Together with Hong Kong, Macao is one of the two special administrative regions of China. The former Portuguese colony is also the only part of China where gambling is legal. Gambling is one of the most essential industries of Macao, creating over 54,000 job opportunities. The industry was substantially impacted by the COVID-19 pandemic, largely due to the strict border control measures introduced in mainland China. Consequently, the gross revenue of casinos in the special administrative region dropped by more than 85 percent between 2019 and 2022, and was surpassed by revenue generated by casinos in Nevada.
How did Macao become the world’s casino capital?
Macao’s huge gambling success did not happen overnight. Back in 1930, the local government launched a monopoly franchise system for gambling houses. Thirty years later, the industry thrived after Stanley Ho obtained the monopoly concession to operate casinos and lotteries and started to build his multibillion-dollar empire. The casino tycoon led the transformation of Macao into the Las Vegas of Asia.
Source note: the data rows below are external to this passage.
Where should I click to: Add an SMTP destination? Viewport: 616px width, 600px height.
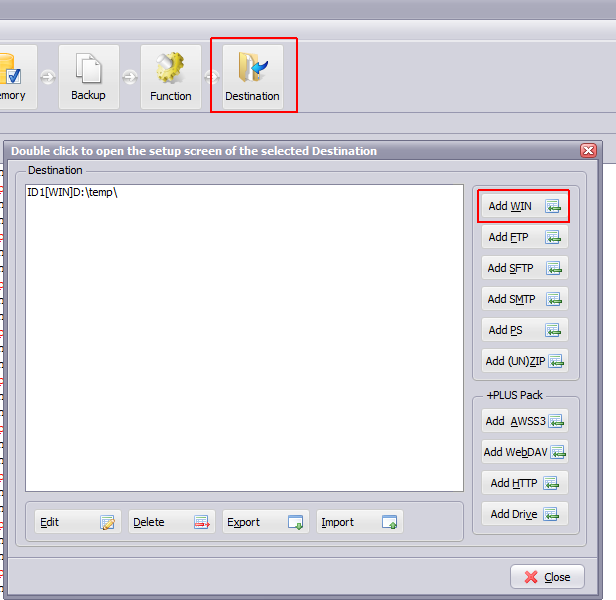524,299
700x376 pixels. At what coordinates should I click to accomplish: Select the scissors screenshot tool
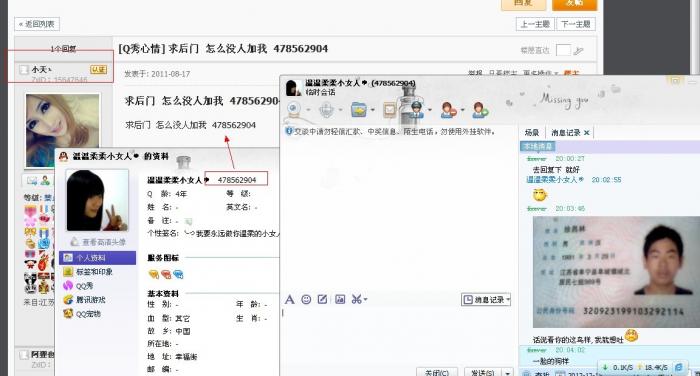(356, 299)
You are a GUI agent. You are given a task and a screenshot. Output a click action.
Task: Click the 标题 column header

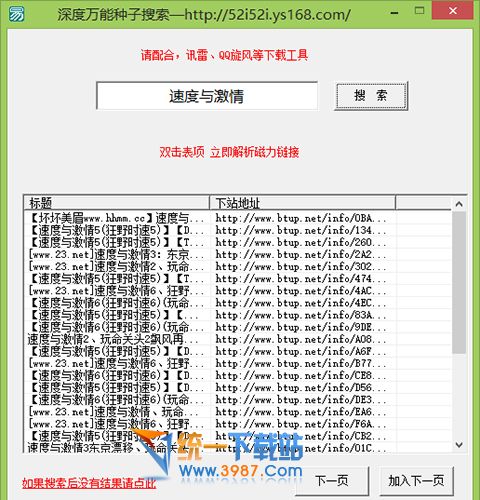pos(116,202)
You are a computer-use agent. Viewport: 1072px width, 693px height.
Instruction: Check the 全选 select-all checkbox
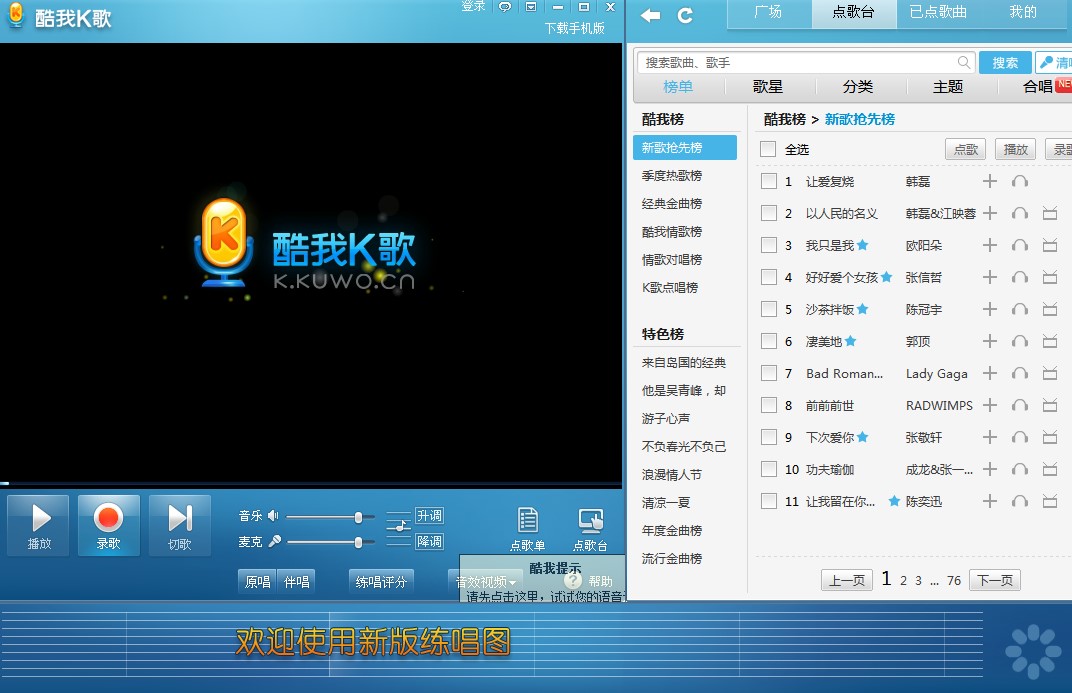coord(768,149)
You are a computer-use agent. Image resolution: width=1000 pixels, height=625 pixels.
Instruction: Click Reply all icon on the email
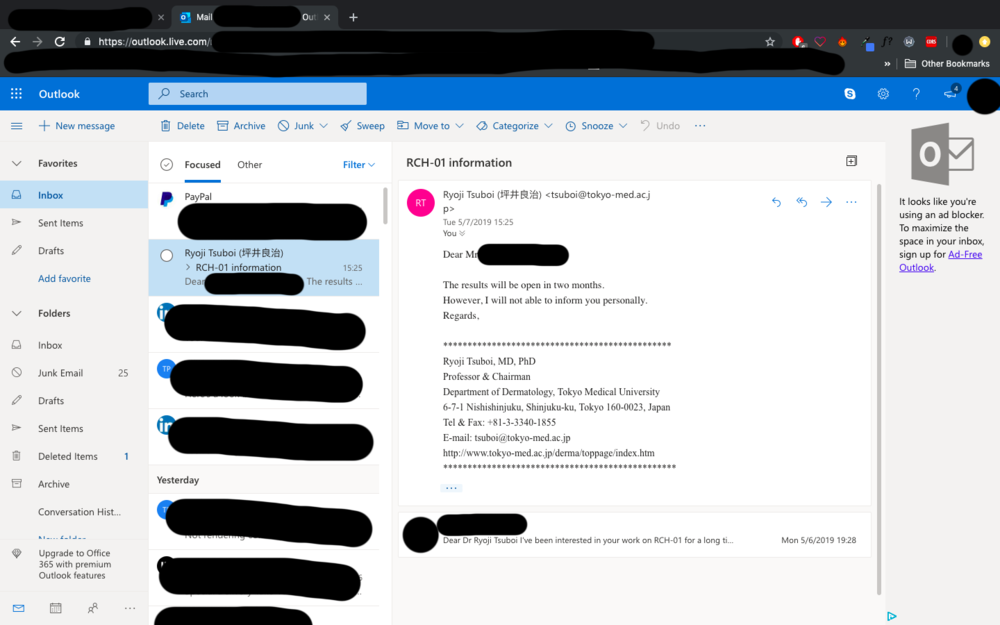coord(801,202)
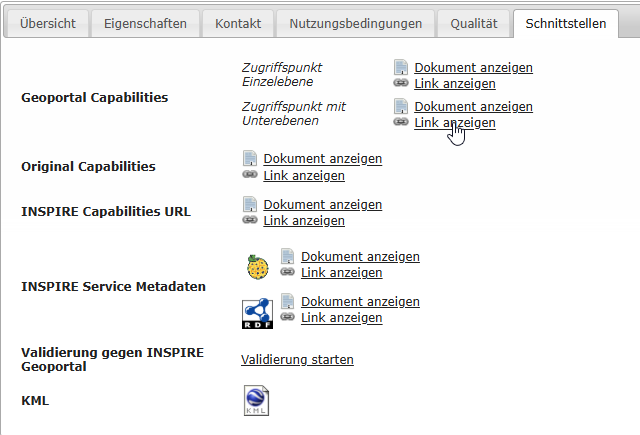Open the Nutzungsbedingungen tab
Screen dimensions: 640x435
pos(355,24)
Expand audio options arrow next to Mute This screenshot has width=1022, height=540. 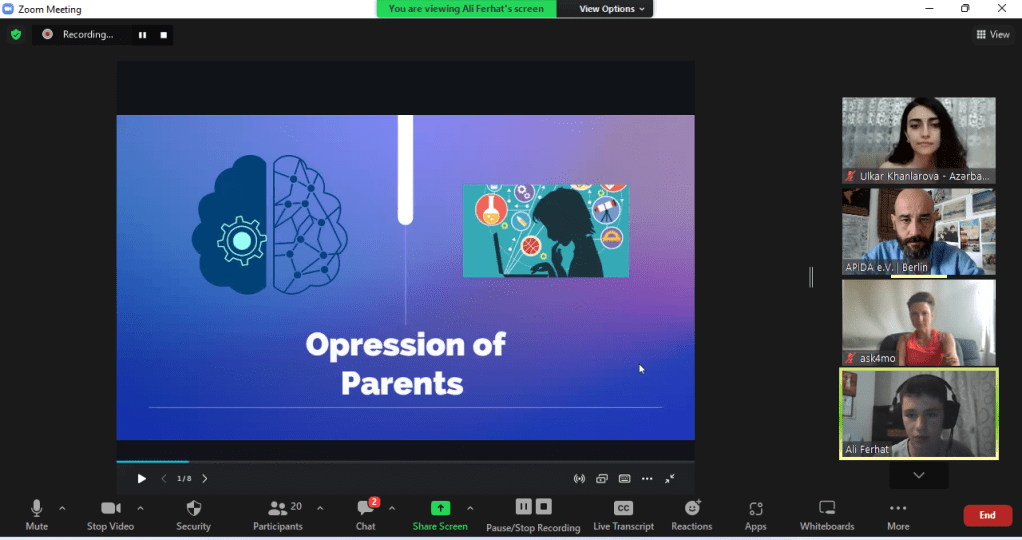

As of late 2022, six companies were operating a total of 42 casinos in the city. These large firms included some of the famous casino developers in Las Vegas, such as Las Vegas Sands, MGM, and Wynn Resorts. In fact, some of the largest casino resort complexes in the world are in Macao and they were modeled on their sister casinos in Las Vegas, but bigger and more luxurious. The Venetian Casino Resort in Macao is the largest casino resort in the world where Italian streets and canals were copied from its namesake. The resort itself has a hotel with 3,000 rooms and a shopping mall with hundreds of premier stores.
Macao’s vibrant gambling scene
Games played in casinos were called games of fortune in Macao. Among the 28 types of games available in Macao’s casinos, baccarat, slot machines, cussec (sic bo) are the most popular. VIP Baccarat, usually played in VIP rooms, is the largest contributer to casino revenues. Unlike other gambling destinations around the world, the main business of Macao’s large casinos takes place in these VIP rooms where high-risk games are held. Since the amount placed on bets tend to be extremely high in VIP rooms, these places have been associated with money laundering and other financial crimes.
In 2015, the VIP room business took the hardest hit from Beijing’s anti-corruption campaigns, leading to an economic slump in 2015 and 2016. This has driven the Chinese gambling paradise to move towards a family-friendly vacation destination for a broader range of visitors instead of relying too much on the VIP casino sector.